-- GIVEN RECORDS --
-- Opening Marker --

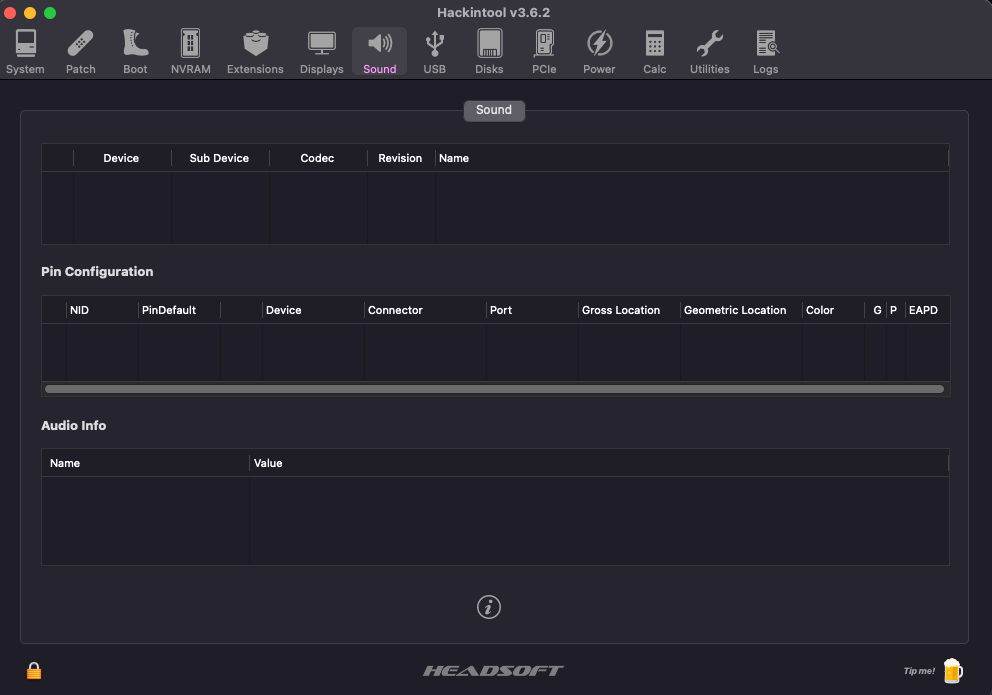Click the info button below Audio Info
The width and height of the screenshot is (992, 695).
tap(488, 606)
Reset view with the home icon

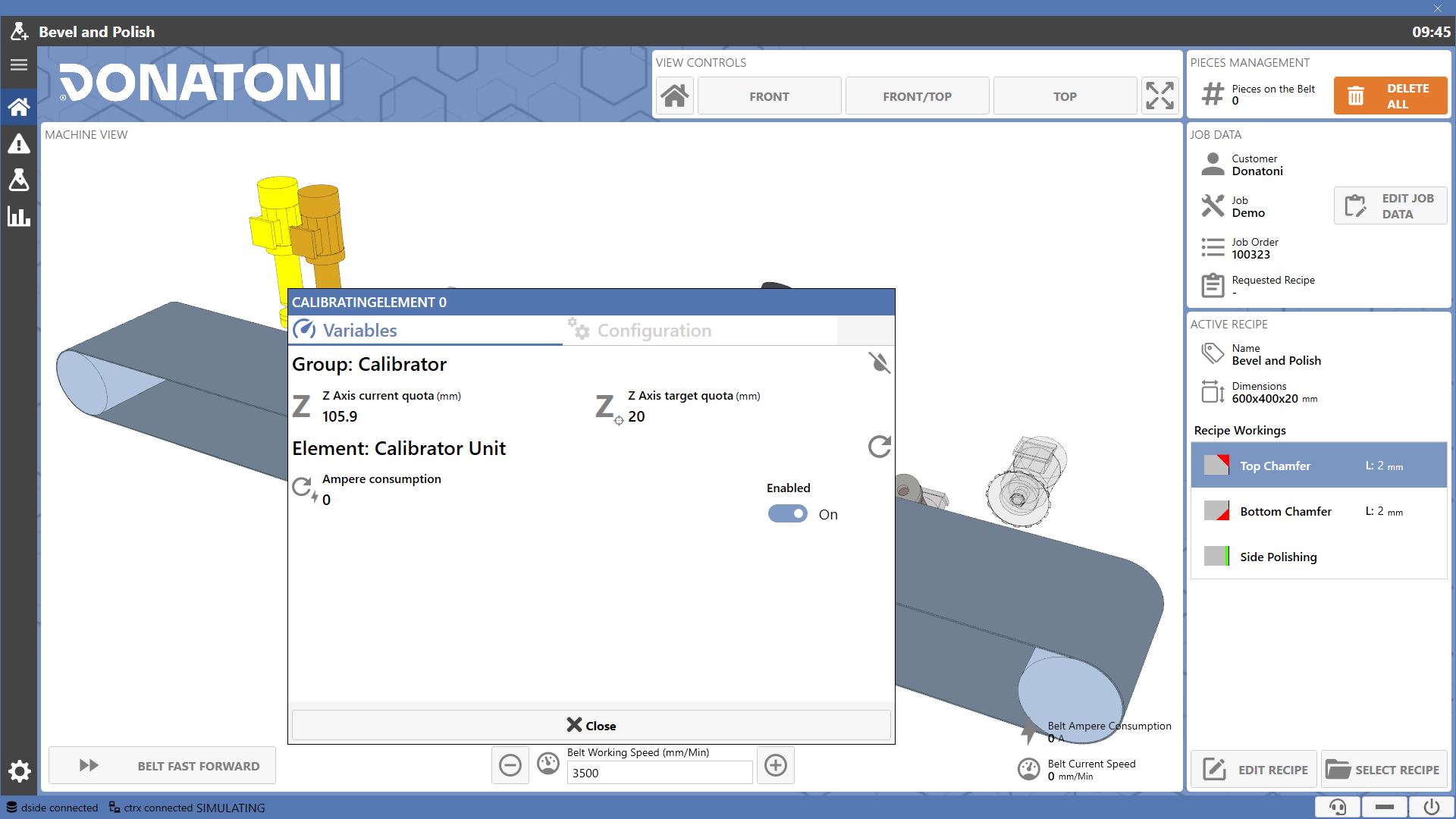(x=674, y=96)
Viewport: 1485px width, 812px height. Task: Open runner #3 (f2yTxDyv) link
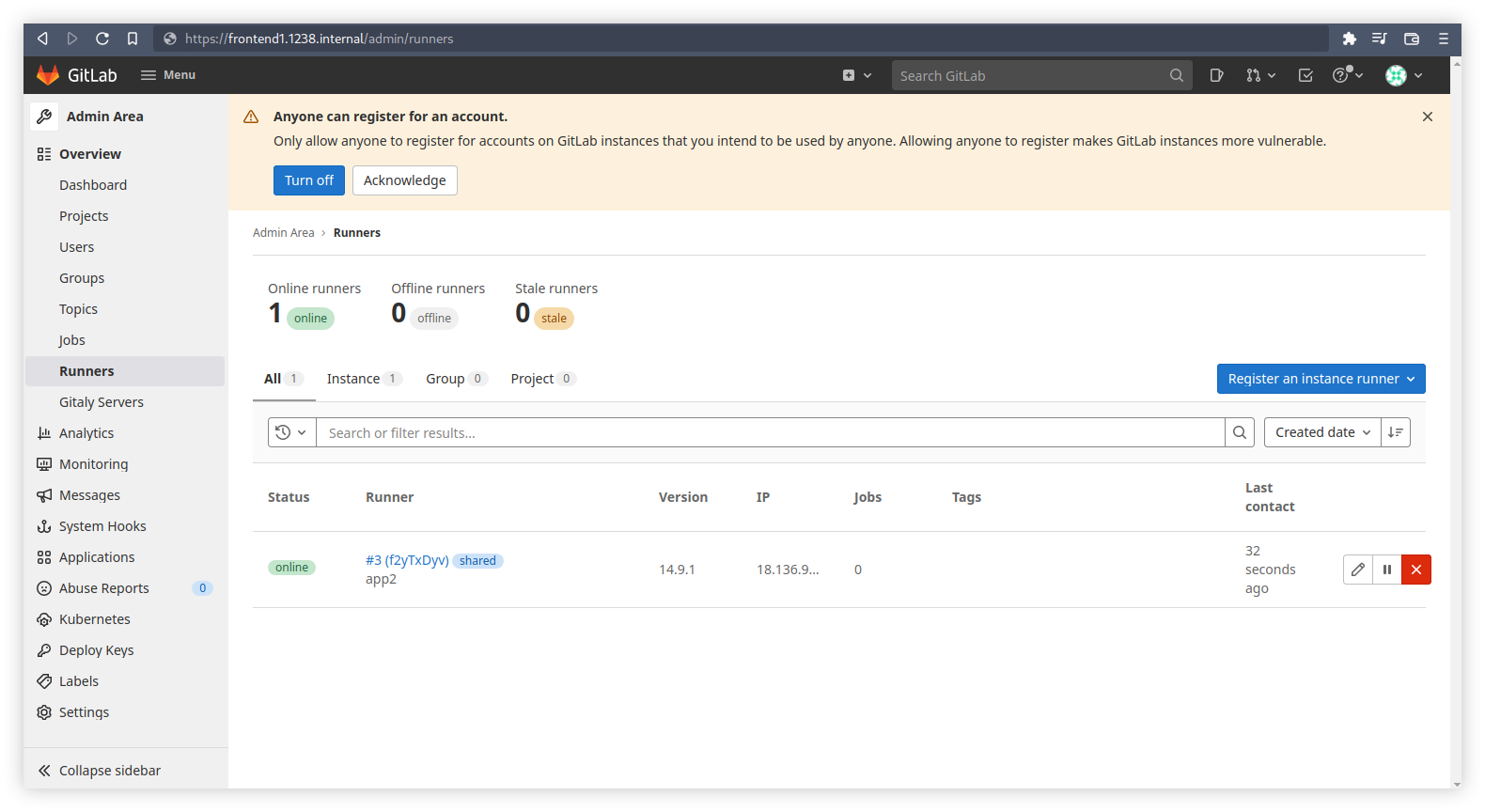(407, 560)
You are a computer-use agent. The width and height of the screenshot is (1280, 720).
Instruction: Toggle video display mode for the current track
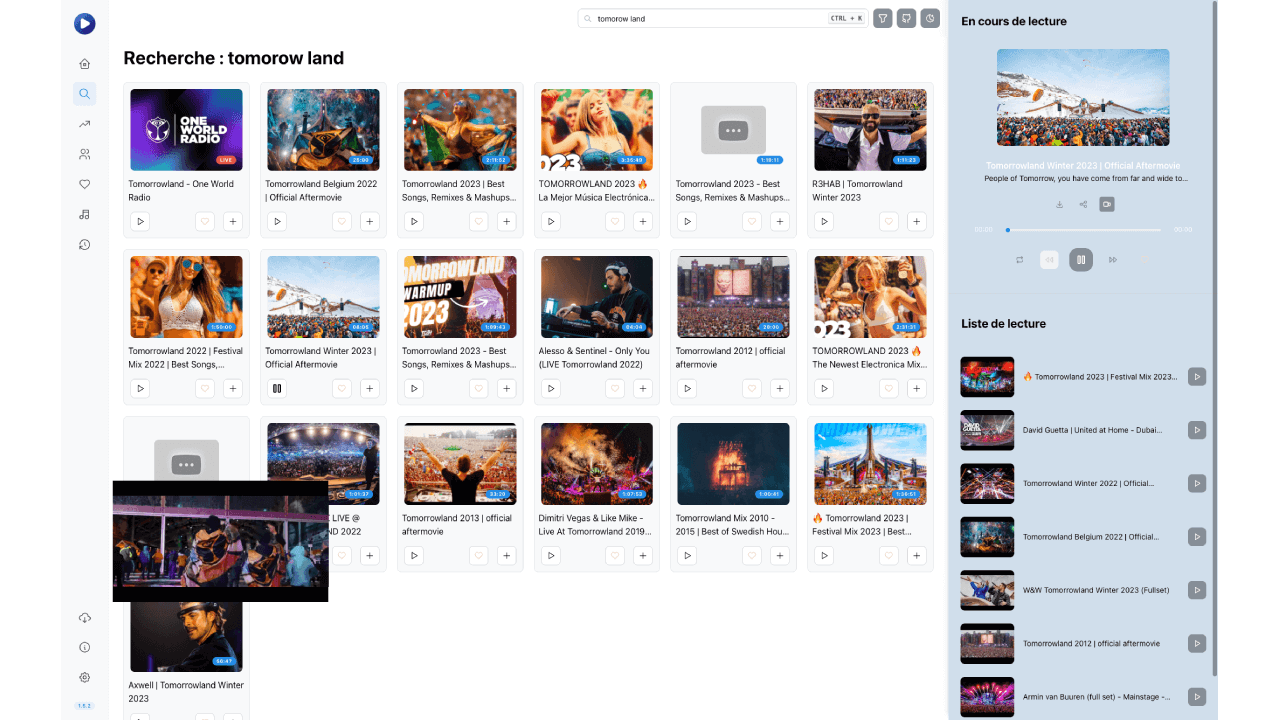click(1107, 203)
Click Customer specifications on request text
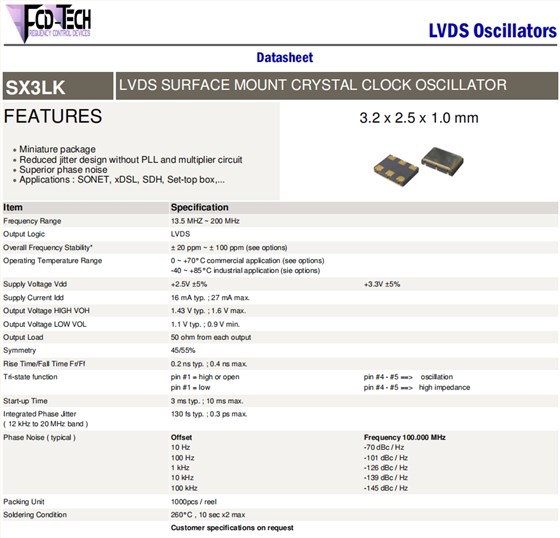 pyautogui.click(x=232, y=528)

-- Closing Marker --

The lines to be extracted begin at the line containing "Click Customer specifications on request text" and continue through the final line of the material above, both ends included. Reproduce them exactly, without the pictures.

Click Customer specifications on request text
 pyautogui.click(x=232, y=528)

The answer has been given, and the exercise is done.